[Dataset entries]
|---|
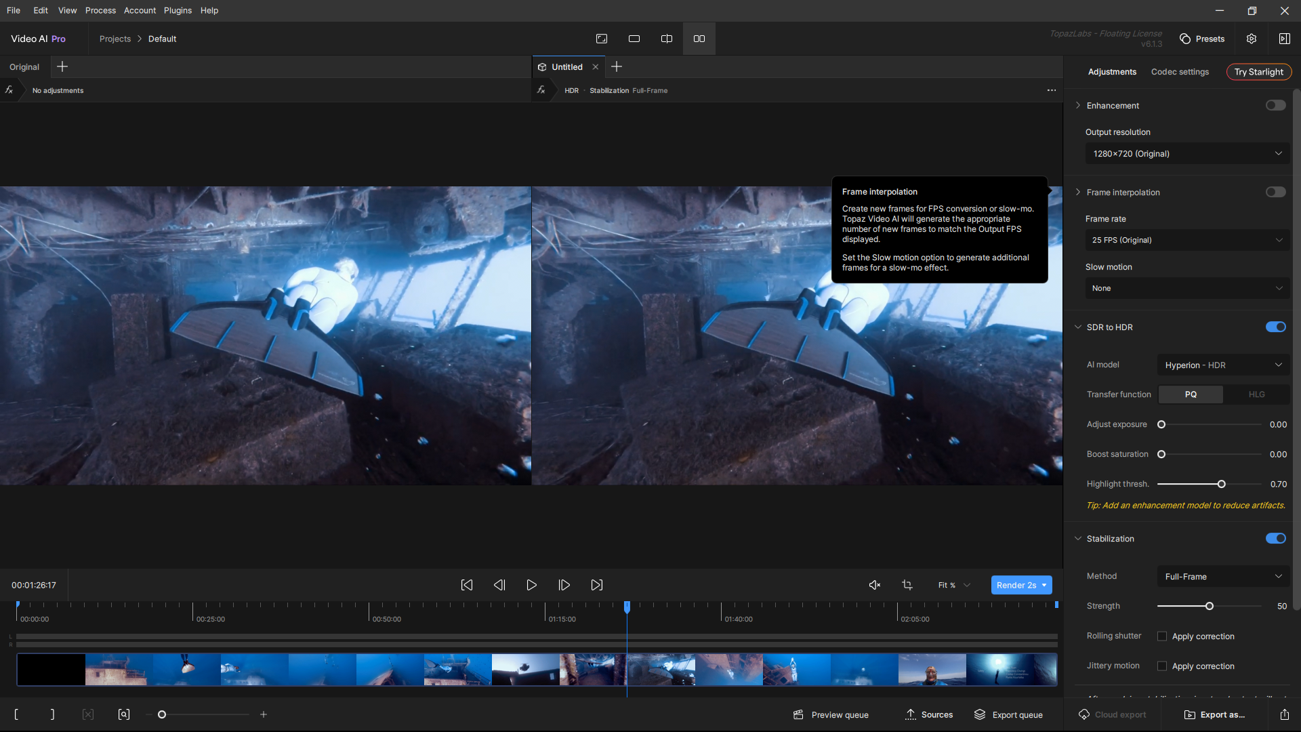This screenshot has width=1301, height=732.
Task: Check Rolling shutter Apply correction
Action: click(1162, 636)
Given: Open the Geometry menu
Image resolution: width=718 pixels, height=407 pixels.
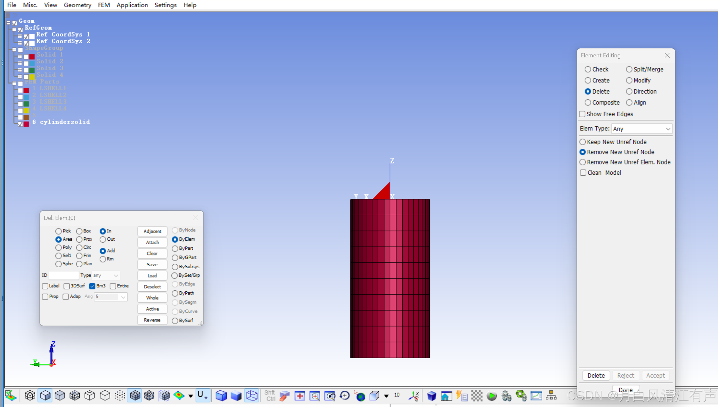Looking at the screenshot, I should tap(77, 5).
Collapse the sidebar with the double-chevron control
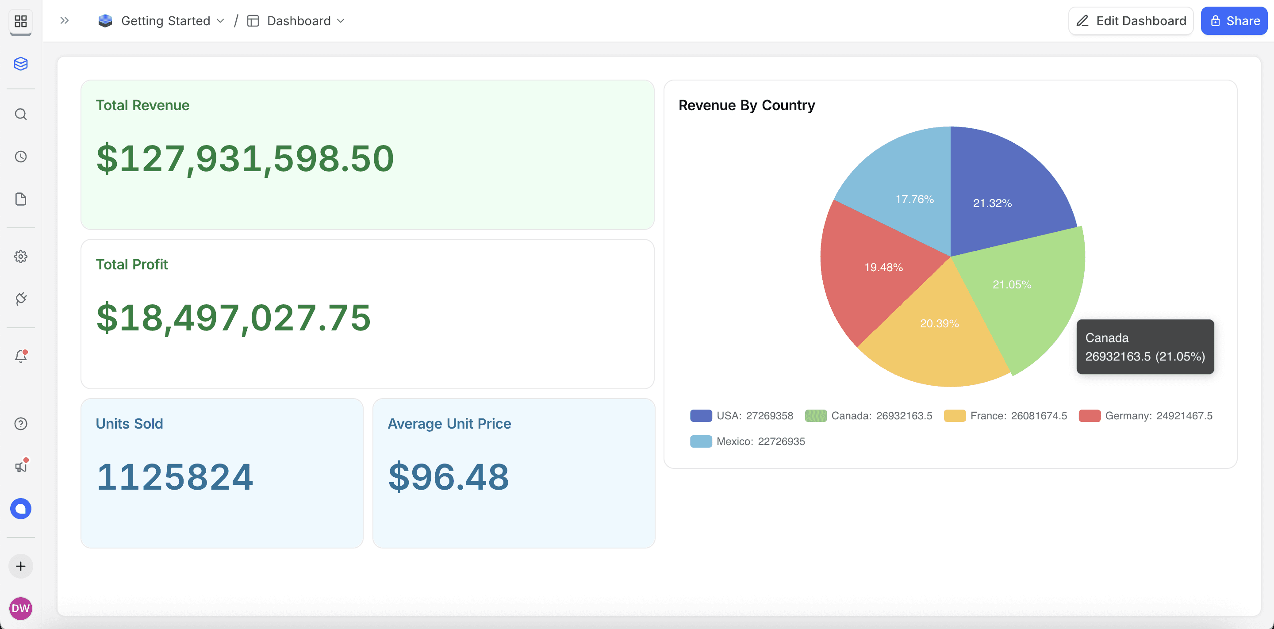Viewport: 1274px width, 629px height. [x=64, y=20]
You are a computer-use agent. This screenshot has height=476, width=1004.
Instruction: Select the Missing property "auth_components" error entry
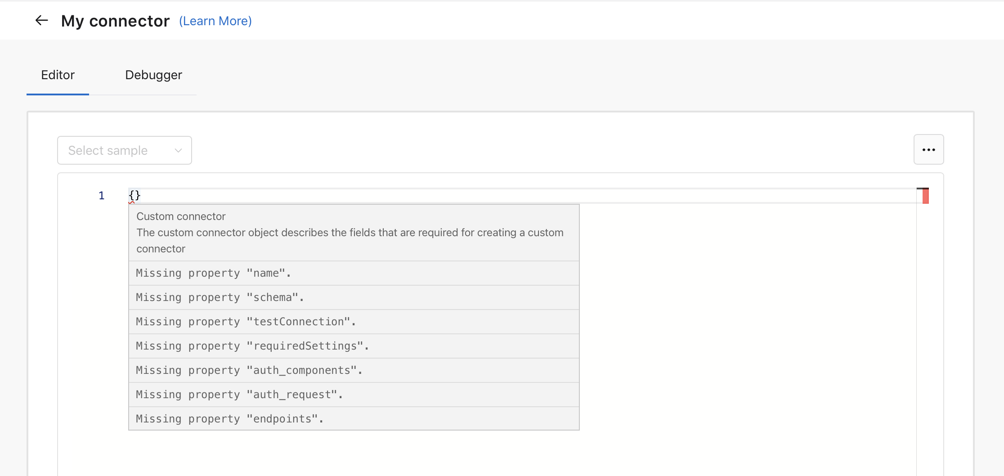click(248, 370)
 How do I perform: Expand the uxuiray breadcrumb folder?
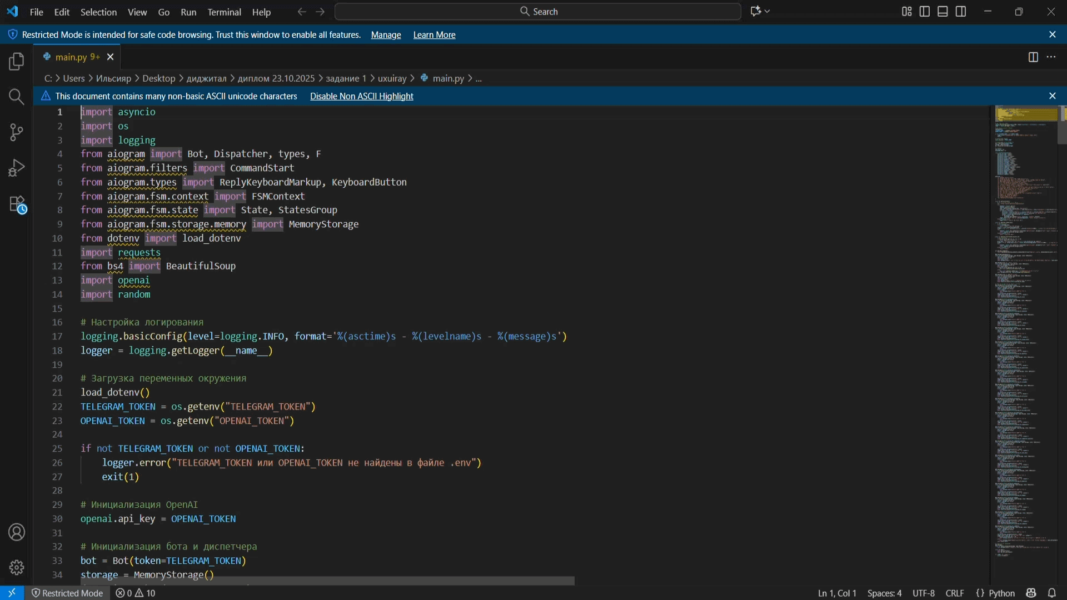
|---|
▶ **Task directions**
Lines starting at the one with "Image resolution: width=718" and ending at the last line of the entries above must be restated word for word, with pictures omitted.

▶ **The answer**
Image resolution: width=718 pixels, height=407 pixels.
Looking at the screenshot, I should tap(77, 5).
Collapse the sidebar with the double-chevron control
Viewport: 1274px width, 629px height. [x=64, y=20]
You are a computer-use agent. This screenshot has height=476, width=1004.
Instruction: Select the Missing property "auth_components" error entry
click(248, 370)
 How do I perform: Expand the uxuiray breadcrumb folder?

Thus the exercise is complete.